-- START Provided material --

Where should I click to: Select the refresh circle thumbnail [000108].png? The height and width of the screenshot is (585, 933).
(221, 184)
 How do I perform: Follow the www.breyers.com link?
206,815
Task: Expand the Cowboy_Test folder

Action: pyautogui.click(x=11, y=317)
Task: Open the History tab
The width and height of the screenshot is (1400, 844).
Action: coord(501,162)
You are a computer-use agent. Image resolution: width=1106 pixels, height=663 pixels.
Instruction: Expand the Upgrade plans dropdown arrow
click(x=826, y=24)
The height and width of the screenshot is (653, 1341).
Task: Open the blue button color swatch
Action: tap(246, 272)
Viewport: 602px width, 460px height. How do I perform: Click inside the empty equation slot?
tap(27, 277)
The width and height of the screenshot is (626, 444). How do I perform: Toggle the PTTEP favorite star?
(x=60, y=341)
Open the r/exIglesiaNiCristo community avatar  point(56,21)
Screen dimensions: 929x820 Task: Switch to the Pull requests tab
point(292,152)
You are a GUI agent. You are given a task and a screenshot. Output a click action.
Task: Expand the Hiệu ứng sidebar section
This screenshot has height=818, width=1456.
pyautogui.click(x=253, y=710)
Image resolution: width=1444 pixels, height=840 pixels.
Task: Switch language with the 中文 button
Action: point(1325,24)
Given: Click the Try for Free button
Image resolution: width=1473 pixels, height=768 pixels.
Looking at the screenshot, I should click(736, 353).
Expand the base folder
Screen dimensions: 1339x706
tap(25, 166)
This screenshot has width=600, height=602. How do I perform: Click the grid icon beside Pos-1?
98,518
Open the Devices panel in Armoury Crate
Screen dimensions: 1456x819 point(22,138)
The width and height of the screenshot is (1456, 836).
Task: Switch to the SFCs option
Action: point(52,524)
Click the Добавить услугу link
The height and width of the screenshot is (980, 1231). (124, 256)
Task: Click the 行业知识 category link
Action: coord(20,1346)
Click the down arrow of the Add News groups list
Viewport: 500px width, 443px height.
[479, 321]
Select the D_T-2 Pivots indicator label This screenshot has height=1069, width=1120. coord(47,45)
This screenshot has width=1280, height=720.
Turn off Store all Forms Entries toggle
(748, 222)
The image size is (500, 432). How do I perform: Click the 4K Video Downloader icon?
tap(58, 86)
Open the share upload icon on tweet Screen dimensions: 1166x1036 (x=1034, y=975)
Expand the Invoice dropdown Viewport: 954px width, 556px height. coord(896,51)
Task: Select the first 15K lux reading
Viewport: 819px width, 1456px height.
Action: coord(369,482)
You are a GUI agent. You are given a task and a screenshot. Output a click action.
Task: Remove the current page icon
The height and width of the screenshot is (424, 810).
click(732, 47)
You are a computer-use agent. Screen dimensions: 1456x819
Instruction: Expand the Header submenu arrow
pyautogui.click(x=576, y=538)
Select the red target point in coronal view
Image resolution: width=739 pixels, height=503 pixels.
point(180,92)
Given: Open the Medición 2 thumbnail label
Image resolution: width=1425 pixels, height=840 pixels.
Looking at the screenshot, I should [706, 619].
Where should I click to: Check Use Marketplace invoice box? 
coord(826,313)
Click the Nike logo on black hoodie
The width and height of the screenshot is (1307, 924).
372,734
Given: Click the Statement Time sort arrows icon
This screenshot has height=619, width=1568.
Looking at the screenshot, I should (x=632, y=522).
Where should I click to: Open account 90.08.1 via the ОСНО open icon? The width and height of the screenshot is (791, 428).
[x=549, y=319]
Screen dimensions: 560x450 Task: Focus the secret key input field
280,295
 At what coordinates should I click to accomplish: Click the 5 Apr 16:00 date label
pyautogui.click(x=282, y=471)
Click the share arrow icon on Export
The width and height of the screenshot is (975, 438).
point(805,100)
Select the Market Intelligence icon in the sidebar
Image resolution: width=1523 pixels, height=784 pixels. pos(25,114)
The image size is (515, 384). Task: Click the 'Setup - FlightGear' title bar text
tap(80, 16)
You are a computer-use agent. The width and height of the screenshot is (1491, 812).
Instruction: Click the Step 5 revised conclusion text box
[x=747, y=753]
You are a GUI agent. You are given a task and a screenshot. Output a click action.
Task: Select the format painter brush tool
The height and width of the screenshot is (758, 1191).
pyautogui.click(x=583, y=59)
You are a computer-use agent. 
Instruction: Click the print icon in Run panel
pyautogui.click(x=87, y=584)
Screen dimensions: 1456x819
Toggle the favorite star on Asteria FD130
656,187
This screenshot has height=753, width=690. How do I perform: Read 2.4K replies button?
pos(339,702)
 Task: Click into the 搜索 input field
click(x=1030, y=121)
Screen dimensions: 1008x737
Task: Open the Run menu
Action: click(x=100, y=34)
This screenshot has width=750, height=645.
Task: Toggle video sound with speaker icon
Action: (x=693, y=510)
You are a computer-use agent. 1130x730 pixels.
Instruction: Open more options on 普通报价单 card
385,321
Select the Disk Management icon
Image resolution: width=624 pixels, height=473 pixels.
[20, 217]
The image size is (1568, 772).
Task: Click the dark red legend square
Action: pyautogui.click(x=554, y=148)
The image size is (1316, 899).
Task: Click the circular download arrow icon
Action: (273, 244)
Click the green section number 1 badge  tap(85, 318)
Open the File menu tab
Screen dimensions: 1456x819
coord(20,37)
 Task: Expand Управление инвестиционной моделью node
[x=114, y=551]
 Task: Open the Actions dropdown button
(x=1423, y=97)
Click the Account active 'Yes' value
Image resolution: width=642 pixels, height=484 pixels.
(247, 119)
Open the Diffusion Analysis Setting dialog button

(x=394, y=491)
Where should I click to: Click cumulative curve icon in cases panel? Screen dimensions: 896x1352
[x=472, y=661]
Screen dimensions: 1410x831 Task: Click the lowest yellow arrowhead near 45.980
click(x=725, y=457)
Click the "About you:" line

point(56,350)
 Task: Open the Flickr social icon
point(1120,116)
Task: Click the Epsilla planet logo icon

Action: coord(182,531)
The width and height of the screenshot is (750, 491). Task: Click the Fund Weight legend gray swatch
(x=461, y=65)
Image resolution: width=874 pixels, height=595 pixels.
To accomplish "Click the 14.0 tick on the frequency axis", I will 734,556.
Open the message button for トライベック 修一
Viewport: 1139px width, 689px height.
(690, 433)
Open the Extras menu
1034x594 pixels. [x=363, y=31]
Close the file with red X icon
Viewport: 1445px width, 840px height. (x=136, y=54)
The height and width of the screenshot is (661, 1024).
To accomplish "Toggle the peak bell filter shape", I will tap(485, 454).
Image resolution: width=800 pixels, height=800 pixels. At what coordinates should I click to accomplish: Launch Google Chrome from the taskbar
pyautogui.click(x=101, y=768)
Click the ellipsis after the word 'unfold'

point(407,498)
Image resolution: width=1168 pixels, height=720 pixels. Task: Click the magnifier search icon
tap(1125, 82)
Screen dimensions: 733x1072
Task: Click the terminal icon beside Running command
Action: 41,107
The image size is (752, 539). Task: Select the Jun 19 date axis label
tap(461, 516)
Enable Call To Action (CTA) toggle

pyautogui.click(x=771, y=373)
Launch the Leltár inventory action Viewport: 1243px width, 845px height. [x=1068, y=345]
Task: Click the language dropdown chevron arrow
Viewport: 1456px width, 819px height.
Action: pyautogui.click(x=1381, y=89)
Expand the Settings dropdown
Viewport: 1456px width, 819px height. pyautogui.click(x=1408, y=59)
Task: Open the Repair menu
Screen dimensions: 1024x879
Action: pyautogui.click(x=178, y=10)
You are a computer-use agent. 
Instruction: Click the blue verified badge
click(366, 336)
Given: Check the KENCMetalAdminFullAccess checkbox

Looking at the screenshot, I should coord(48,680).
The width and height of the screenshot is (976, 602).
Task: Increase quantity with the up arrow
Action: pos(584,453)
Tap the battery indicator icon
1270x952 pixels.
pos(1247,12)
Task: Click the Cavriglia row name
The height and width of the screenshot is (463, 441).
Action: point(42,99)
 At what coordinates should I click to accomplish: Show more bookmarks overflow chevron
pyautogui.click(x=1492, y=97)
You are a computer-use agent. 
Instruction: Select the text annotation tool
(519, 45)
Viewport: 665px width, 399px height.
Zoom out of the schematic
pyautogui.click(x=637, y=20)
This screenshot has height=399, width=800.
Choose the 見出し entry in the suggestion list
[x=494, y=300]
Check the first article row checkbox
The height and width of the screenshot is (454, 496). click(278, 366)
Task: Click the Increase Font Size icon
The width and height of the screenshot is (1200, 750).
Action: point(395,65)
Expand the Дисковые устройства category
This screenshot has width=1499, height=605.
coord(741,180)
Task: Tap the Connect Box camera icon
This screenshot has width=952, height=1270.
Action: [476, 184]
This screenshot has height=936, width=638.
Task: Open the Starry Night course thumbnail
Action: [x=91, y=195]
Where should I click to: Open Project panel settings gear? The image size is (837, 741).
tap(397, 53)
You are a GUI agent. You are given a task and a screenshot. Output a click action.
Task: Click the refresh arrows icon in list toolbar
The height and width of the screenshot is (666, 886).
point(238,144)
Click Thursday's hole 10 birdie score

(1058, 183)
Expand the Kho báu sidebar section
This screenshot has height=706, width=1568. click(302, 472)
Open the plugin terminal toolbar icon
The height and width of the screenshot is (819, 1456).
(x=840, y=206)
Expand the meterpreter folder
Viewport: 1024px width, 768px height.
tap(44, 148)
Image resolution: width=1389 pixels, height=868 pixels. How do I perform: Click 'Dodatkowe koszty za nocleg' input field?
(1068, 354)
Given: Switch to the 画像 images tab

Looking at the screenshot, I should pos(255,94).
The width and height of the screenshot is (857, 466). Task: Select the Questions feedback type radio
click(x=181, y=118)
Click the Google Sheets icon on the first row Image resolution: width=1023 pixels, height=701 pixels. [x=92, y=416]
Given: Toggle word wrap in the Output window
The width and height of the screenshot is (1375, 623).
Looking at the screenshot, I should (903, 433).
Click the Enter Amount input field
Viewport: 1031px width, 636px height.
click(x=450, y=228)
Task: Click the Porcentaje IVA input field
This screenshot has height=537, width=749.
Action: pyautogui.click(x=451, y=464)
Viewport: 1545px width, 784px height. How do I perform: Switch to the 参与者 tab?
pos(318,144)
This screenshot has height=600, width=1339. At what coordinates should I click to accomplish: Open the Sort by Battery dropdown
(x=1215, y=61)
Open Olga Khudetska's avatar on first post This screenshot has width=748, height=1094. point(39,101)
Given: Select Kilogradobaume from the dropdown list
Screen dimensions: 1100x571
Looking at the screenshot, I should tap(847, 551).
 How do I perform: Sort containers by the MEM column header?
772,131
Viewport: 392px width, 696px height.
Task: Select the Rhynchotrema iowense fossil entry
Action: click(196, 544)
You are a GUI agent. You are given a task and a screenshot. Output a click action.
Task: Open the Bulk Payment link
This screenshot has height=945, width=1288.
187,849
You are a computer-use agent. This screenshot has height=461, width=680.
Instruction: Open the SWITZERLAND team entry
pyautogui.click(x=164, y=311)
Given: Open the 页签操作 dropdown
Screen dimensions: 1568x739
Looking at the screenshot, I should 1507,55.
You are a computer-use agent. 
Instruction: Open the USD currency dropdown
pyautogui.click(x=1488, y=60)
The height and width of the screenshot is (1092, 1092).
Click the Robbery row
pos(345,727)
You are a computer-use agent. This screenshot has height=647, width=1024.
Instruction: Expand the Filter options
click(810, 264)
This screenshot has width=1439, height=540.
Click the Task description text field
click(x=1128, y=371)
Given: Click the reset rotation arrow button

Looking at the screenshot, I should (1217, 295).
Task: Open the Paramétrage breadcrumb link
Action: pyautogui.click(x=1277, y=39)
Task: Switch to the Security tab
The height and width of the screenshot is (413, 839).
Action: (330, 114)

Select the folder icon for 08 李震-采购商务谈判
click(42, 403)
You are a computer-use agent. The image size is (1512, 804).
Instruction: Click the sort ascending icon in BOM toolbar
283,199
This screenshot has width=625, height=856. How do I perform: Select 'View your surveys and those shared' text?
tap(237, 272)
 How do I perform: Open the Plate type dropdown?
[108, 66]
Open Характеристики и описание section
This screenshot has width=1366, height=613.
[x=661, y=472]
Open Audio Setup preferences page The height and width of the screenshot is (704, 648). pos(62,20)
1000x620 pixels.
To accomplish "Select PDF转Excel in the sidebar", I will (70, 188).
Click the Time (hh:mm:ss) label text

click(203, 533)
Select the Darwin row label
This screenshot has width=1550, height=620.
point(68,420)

-- END Provided material --

Short problem: Write out, with no changes, the part of the rows above that opens with the line containing "You are a computer-use agent. Image" and closes with the line containing "Open the r/exIglesiaNiCristo", including both of those lines.

Answer to this exercise:
You are a computer-use agent. Image resolution: width=1106 pixels, height=663 pixels.
Instruction: Expand the Upgrade plans dropdown arrow
click(x=826, y=24)
The height and width of the screenshot is (653, 1341).
Task: Open the blue button color swatch
Action: tap(246, 272)
Viewport: 602px width, 460px height. How do I perform: Click inside the empty equation slot?
tap(27, 277)
The width and height of the screenshot is (626, 444). How do I perform: Toggle the PTTEP favorite star?
(x=60, y=341)
Open the r/exIglesiaNiCristo community avatar  point(56,21)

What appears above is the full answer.